======== EXTRACTED INFORMATION ========

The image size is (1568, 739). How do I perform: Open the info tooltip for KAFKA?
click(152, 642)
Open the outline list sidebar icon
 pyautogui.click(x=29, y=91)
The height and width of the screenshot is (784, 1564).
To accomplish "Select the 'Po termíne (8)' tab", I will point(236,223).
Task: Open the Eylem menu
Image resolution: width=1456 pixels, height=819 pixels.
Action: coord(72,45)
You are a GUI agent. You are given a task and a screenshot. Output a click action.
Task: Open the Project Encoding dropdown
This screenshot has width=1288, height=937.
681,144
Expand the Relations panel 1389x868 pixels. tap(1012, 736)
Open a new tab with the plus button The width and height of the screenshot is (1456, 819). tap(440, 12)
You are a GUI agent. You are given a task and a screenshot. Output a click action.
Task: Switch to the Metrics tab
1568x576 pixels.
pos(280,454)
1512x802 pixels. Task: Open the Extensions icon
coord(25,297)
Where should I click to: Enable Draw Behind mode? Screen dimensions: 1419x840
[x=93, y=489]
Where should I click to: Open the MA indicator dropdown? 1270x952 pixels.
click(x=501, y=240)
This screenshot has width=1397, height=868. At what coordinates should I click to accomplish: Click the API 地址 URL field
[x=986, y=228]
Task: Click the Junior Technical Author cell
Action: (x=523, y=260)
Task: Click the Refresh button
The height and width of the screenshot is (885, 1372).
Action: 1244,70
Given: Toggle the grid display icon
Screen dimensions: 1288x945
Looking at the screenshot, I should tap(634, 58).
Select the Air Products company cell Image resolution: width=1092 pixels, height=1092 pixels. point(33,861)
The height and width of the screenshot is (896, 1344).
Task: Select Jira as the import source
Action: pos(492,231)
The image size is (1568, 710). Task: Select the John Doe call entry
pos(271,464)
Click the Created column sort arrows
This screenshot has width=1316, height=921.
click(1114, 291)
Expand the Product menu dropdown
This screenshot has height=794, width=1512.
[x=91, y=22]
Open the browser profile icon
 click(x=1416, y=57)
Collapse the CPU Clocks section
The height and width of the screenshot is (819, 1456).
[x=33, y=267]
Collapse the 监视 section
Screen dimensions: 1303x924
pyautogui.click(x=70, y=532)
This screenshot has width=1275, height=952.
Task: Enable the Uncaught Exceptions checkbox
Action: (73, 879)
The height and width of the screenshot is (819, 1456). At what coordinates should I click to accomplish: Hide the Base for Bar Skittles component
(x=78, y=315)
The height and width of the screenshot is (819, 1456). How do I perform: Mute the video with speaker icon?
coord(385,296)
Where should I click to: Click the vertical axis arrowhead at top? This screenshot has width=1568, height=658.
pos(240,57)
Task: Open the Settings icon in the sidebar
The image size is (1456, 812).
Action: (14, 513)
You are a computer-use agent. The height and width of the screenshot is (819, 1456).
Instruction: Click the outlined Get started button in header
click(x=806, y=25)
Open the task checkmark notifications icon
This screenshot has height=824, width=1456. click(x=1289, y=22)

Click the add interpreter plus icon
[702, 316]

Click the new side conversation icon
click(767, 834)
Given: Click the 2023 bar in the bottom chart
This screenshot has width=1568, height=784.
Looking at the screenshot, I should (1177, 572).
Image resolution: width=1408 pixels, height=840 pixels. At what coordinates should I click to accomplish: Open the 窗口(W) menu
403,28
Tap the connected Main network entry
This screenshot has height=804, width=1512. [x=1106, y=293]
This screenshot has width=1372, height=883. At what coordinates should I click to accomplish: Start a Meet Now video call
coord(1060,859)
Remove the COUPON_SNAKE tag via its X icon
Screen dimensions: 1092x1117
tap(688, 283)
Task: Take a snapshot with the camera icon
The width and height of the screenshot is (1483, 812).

========

# HOW TO COMPLETE THIS TASK:
Retype each line of the data exactly as it reads.

# EXERCISE RESPONSE:
The image size is (1568, 739). How do I perform: Open the info tooltip for KAFKA?
click(152, 642)
Open the outline list sidebar icon
 pyautogui.click(x=29, y=91)
The height and width of the screenshot is (784, 1564).
To accomplish "Select the 'Po termíne (8)' tab", I will point(236,223).
Task: Open the Eylem menu
Image resolution: width=1456 pixels, height=819 pixels.
Action: coord(72,45)
You are a GUI agent. You are given a task and a screenshot. Output a click action.
Task: Open the Project Encoding dropdown
This screenshot has width=1288, height=937.
681,144
Expand the Relations panel 1389x868 pixels. tap(1012, 736)
Open a new tab with the plus button The width and height of the screenshot is (1456, 819). tap(440, 12)
You are a GUI agent. You are given a task and a screenshot. Output a click action.
Task: Switch to the Metrics tab
1568x576 pixels.
pos(280,454)
1512x802 pixels. Task: Open the Extensions icon
coord(25,297)
Where should I click to: Enable Draw Behind mode? Screen dimensions: 1419x840
[x=93, y=489]
Where should I click to: Open the MA indicator dropdown? 1270x952 pixels.
click(x=501, y=240)
This screenshot has width=1397, height=868. At what coordinates should I click to accomplish: Click the API 地址 URL field
[x=986, y=228]
Task: Click the Junior Technical Author cell
Action: (x=523, y=260)
Task: Click the Refresh button
The height and width of the screenshot is (885, 1372).
Action: 1244,70
Given: Toggle the grid display icon
Screen dimensions: 1288x945
Looking at the screenshot, I should tap(634, 58).
Select the Air Products company cell Image resolution: width=1092 pixels, height=1092 pixels. point(33,861)
The height and width of the screenshot is (896, 1344).
Task: Select Jira as the import source
Action: pos(492,231)
The image size is (1568, 710). Task: Select the John Doe call entry
pos(271,464)
Click the Created column sort arrows
This screenshot has width=1316, height=921.
click(1114, 291)
Expand the Product menu dropdown
This screenshot has height=794, width=1512.
[x=91, y=22]
Open the browser profile icon
 click(x=1416, y=57)
Collapse the CPU Clocks section
The height and width of the screenshot is (819, 1456).
[x=33, y=267]
Collapse the 监视 section
Screen dimensions: 1303x924
pyautogui.click(x=70, y=532)
This screenshot has width=1275, height=952.
Task: Enable the Uncaught Exceptions checkbox
Action: (73, 879)
The height and width of the screenshot is (819, 1456). At what coordinates should I click to accomplish: Hide the Base for Bar Skittles component
(x=78, y=315)
The height and width of the screenshot is (819, 1456). How do I perform: Mute the video with speaker icon?
coord(385,296)
Where should I click to: Click the vertical axis arrowhead at top? This screenshot has width=1568, height=658.
pos(240,57)
Task: Open the Settings icon in the sidebar
The image size is (1456, 812).
Action: (14, 513)
You are a computer-use agent. The height and width of the screenshot is (819, 1456).
Instruction: Click the outlined Get started button in header
click(x=806, y=25)
Open the task checkmark notifications icon
This screenshot has height=824, width=1456. click(x=1289, y=22)

Click the add interpreter plus icon
[702, 316]

Click the new side conversation icon
click(767, 834)
Given: Click the 2023 bar in the bottom chart
This screenshot has width=1568, height=784.
Looking at the screenshot, I should (1177, 572).
Image resolution: width=1408 pixels, height=840 pixels. At what coordinates should I click to accomplish: Open the 窗口(W) menu
403,28
Tap the connected Main network entry
This screenshot has height=804, width=1512. [x=1106, y=293]
This screenshot has width=1372, height=883. At what coordinates should I click to accomplish: Start a Meet Now video call
coord(1060,859)
Remove the COUPON_SNAKE tag via its X icon
Screen dimensions: 1092x1117
tap(688, 283)
Task: Take a snapshot with the camera icon
The width and height of the screenshot is (1483, 812).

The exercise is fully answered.